WHAT IS REQUIRED>
Print the records below exactly as they appear.
+++ DATA SUPPLIED
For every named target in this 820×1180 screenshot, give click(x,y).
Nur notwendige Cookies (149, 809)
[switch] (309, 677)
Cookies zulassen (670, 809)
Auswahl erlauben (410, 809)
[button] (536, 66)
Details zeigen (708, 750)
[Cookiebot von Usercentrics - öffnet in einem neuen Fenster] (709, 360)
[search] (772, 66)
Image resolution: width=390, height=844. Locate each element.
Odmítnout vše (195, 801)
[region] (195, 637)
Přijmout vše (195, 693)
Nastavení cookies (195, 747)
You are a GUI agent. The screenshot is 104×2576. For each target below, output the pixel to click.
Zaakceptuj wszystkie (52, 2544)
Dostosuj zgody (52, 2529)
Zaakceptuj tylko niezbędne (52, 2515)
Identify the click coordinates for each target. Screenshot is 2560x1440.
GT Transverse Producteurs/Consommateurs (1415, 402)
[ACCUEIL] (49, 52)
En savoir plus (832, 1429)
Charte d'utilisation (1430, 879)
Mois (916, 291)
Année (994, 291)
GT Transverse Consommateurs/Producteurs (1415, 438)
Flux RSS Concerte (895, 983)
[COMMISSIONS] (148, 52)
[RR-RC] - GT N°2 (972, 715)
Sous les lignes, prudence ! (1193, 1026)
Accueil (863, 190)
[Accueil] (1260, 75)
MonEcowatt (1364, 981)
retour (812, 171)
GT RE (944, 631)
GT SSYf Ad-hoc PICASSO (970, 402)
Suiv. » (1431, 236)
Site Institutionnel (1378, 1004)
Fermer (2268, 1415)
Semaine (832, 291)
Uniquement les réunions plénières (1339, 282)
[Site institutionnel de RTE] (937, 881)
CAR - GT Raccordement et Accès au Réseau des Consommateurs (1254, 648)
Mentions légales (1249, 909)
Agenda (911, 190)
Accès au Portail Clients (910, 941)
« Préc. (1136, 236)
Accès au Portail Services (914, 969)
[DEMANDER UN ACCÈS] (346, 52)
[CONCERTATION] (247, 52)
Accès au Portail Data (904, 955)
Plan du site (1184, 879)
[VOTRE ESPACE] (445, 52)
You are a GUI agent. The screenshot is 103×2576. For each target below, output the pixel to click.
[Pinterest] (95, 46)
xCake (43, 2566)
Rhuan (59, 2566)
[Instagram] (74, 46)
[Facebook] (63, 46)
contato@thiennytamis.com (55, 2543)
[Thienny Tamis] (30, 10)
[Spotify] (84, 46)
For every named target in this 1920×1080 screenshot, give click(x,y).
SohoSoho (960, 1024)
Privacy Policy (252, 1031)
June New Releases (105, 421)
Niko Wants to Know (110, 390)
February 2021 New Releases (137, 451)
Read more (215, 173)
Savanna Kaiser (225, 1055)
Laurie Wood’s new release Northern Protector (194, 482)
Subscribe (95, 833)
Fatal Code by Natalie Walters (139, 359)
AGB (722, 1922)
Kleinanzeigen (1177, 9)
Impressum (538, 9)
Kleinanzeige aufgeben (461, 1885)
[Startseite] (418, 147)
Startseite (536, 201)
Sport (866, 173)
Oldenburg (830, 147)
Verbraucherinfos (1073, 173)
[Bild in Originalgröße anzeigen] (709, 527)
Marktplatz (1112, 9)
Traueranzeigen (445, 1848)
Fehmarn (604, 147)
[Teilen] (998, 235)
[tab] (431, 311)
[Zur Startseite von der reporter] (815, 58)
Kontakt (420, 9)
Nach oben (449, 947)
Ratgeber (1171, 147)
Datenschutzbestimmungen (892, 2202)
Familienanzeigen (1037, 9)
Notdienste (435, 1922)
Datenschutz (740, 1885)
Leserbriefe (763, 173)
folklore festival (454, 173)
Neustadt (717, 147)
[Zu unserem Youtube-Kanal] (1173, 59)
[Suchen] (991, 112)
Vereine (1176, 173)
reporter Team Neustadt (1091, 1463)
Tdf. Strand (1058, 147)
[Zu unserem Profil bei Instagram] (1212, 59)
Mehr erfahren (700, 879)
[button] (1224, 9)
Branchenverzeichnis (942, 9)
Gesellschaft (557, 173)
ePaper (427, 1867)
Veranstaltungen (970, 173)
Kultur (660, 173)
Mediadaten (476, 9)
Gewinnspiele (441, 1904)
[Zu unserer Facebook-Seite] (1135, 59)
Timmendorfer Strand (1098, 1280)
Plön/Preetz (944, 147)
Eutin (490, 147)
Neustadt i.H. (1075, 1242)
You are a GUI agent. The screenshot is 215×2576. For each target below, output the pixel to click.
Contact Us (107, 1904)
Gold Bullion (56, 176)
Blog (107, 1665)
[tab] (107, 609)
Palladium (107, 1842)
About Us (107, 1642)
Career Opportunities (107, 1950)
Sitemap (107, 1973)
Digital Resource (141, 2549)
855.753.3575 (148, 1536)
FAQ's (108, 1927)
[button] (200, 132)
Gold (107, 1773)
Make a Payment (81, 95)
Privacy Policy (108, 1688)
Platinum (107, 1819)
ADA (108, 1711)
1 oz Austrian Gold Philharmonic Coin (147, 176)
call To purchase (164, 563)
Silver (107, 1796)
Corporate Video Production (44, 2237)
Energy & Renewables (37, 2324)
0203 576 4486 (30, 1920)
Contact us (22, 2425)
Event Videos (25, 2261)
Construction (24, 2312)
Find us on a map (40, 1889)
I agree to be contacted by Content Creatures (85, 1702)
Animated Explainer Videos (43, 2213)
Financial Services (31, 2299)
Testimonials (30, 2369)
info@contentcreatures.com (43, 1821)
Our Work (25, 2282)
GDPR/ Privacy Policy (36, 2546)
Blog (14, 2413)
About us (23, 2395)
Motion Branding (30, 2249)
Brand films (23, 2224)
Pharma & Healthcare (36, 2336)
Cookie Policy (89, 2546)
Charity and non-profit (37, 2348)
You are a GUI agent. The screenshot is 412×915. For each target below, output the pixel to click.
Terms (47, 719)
++++++
OUTPUT BELOW>
For every named target in this 820×1180 screenshot, give click(x,y).
Nur notwendige Cookies (149, 809)
[switch] (309, 677)
Cookies zulassen (670, 809)
Auswahl erlauben (410, 809)
[button] (536, 66)
Details zeigen (708, 750)
[Cookiebot von Usercentrics - öffnet in einem neuen Fenster] (709, 360)
[search] (772, 66)
Image resolution: width=390, height=844. Locate each element.
Odmítnout vše (195, 801)
[region] (195, 637)
Přijmout vše (195, 693)
Nastavení cookies (195, 747)
You are a GUI agent. The screenshot is 104×2576. For each target below, output the pixel to click.
Zaakceptuj wszystkie (52, 2544)
Dostosuj zgody (52, 2529)
Zaakceptuj tylko niezbędne (52, 2515)
Identify the click coordinates for each target. Screenshot is 2560x1440.
GT Transverse Producteurs/Consommateurs (1415, 402)
[ACCUEIL] (49, 52)
En savoir plus (832, 1429)
Charte d'utilisation (1430, 879)
Mois (916, 291)
Année (994, 291)
GT Transverse Consommateurs/Producteurs (1415, 438)
Flux RSS Concerte (895, 983)
[COMMISSIONS] (148, 52)
[RR-RC] - GT N°2 (972, 715)
Sous les lignes, prudence ! (1193, 1026)
Accueil (863, 190)
[Accueil] (1260, 75)
MonEcowatt (1364, 981)
retour (812, 171)
GT RE (944, 631)
GT SSYf Ad-hoc PICASSO (970, 402)
Suiv. » (1431, 236)
Site Institutionnel (1378, 1004)
Fermer (2268, 1415)
Semaine (832, 291)
Uniquement les réunions plénières (1339, 282)
[Site institutionnel de RTE] (937, 881)
CAR - GT Raccordement et Accès au Réseau des Consommateurs (1254, 648)
Mentions légales (1249, 909)
Agenda (911, 190)
Accès au Portail Clients (910, 941)
« Préc. (1136, 236)
Accès au Portail Services (914, 969)
[DEMANDER UN ACCÈS] (346, 52)
[CONCERTATION] (247, 52)
Accès au Portail Data (904, 955)
Plan du site (1184, 879)
[VOTRE ESPACE] (445, 52)
You are a GUI agent. The screenshot is 103×2576. For each target below, output the pixel to click.
[Pinterest] (95, 46)
xCake (43, 2566)
Rhuan (59, 2566)
[Instagram] (74, 46)
[Facebook] (63, 46)
contato@thiennytamis.com (55, 2543)
[Thienny Tamis] (30, 10)
[Spotify] (84, 46)
For every named target in this 1920×1080 screenshot, give click(x,y).
SohoSoho (960, 1024)
Privacy Policy (252, 1031)
June New Releases (105, 421)
Niko Wants to Know (110, 390)
February 2021 New Releases (137, 451)
Read more (215, 173)
Savanna Kaiser (225, 1055)
Laurie Wood’s new release Northern Protector (194, 482)
Subscribe (95, 833)
Fatal Code by Natalie Walters (139, 359)
AGB (722, 1922)
Kleinanzeigen (1177, 9)
Impressum (538, 9)
Kleinanzeige aufgeben (461, 1885)
[Startseite] (418, 147)
Startseite (536, 201)
Sport (866, 173)
Oldenburg (830, 147)
Verbraucherinfos (1073, 173)
[Bild in Originalgröße anzeigen] (709, 527)
Marktplatz (1112, 9)
Traueranzeigen (445, 1848)
Fehmarn (604, 147)
[Teilen] (998, 235)
[tab] (431, 311)
[Zur Startseite von der reporter] (815, 58)
Kontakt (420, 9)
Nach oben (449, 947)
Ratgeber (1171, 147)
Datenschutzbestimmungen (892, 2202)
Familienanzeigen (1037, 9)
Notdienste (435, 1922)
Datenschutz (740, 1885)
Leserbriefe (763, 173)
folklore festival (454, 173)
Neustadt (717, 147)
[Zu unserem Youtube-Kanal] (1173, 59)
[Suchen] (991, 112)
Vereine (1176, 173)
reporter Team Neustadt (1091, 1463)
Tdf. Strand (1058, 147)
[Zu unserem Profil bei Instagram] (1212, 59)
Mehr erfahren (700, 879)
[button] (1224, 9)
Branchenverzeichnis (942, 9)
Gesellschaft (557, 173)
ePaper (427, 1867)
Veranstaltungen (970, 173)
Kultur (660, 173)
Mediadaten (476, 9)
Gewinnspiele (441, 1904)
[Zu unserer Facebook-Seite] (1135, 59)
Timmendorfer Strand (1098, 1280)
Plön/Preetz (944, 147)
Eutin (490, 147)
Neustadt i.H. (1075, 1242)
You are a GUI agent. The screenshot is 215×2576. For each target below, output the pixel to click.
Contact Us (107, 1904)
Gold Bullion (56, 176)
Blog (107, 1665)
[tab] (107, 609)
Palladium (107, 1842)
About Us (107, 1642)
Career Opportunities (107, 1950)
Sitemap (107, 1973)
Digital Resource (141, 2549)
855.753.3575 (148, 1536)
FAQ's (108, 1927)
[button] (200, 132)
Gold (107, 1773)
Make a Payment (81, 95)
Privacy Policy (108, 1688)
Platinum (107, 1819)
ADA (108, 1711)
1 oz Austrian Gold Philharmonic Coin (147, 176)
call To purchase (164, 563)
Silver (107, 1796)
Corporate Video Production (44, 2237)
Energy & Renewables (37, 2324)
0203 576 4486 (30, 1920)
Contact us (22, 2425)
Event Videos (25, 2261)
Construction (24, 2312)
Find us on a map (40, 1889)
I agree to be contacted by Content Creatures (85, 1702)
Animated Explainer Videos (43, 2213)
Financial Services (31, 2299)
Testimonials (30, 2369)
info@contentcreatures.com (43, 1821)
Our Work (25, 2282)
GDPR/ Privacy Policy (36, 2546)
Blog (14, 2413)
About us (23, 2395)
Motion Branding (30, 2249)
Brand films (23, 2224)
Pharma & Healthcare (36, 2336)
Cookie Policy (89, 2546)
Charity and non-profit (37, 2348)
You are a GUI agent. The screenshot is 412×915. For each target below, output the pixel to click.
Terms (47, 719)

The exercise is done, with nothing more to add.